Le 31 mai 2011, les Ministres Claude Guéant et Xavier Bertrand signaient une circulaire sur la maîtrise de l’immigration professionnelle, ayant pour objectif de durcir les conditions d’obtentions d’autorisation de travail, y compris pour les étudiants étrangers. Les ministres y rappellent aux préfets que les étudiants étrangers ont vocation à « regagner leur pays pour y mettre en œuvre les connaissances acquises ». Ils leur demandent donc d’être vigilants lors du renouvellement du titre de séjour, de porter une attention particulière à l’adéquation entre le diplôme et l’emploi obtenu et enfin d’éviter de donner une suite favorable au maintien d’un emploi exercé lors des années d’études. Des quotas officieux, concernant l’octroi du statut de salarié aux étudiants étrangers, auraient également été communiqués aux préfets. Ces étudiants, souvent élèves des grandes écoles françaises comme HEC, Sciences Po ou Polytechnique, créent alors le Collectif du 31 mai, très vite soutenu par la Conférence des Présidents d’Université et la Conférence des Grandes écoles. Les chefs d’entreprise, eux aussi, se mobilisent pour dénoncer une grave atteinte à la crédibilité de la France au niveau international et, plus loin, une atteinte au rayonnement et au développement de l’économie de notre pays…

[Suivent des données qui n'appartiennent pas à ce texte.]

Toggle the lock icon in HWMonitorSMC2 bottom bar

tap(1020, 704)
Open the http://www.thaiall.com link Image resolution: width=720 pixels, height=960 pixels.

Mais il ne s’agit pas d’un acte isolé : en 2008, le gouvernement avait instauré une taxe comprise entre 55 et 70 euros pour tout étudiant souhaitant obtenir un titre de séjour lui permettant de travailler à la fin de ses études. Par le décret du 6 septembre 2011, il a augmenté de 30% les ressources exigées aux étudiants afin d’obtenir un titre de séjour. Et lors du vote du budget 2012, le gouvernement a fait adopter l’augmentation de plus de 600% de la taxe de 2008.
Ces nouvelles dispositions vont à l’encontre même des objectifs premiers de la politique d’immigration de Nicolas Sarkozy qui indiquait, le 9 juillet 2007, dans une lettre de mission au ministre de l’Immigration Brice Hortefeux « Nous voulons que la France devienne l’un des pays qui attire les meilleurs étudiants du monde entier. » Et si la France attire en effet 10% des flux mondiaux, avec l’accueil de 260 000 étudiants étrangers chaque année, l’objectif devient illusoire avec le durcissement de la politique migratoire.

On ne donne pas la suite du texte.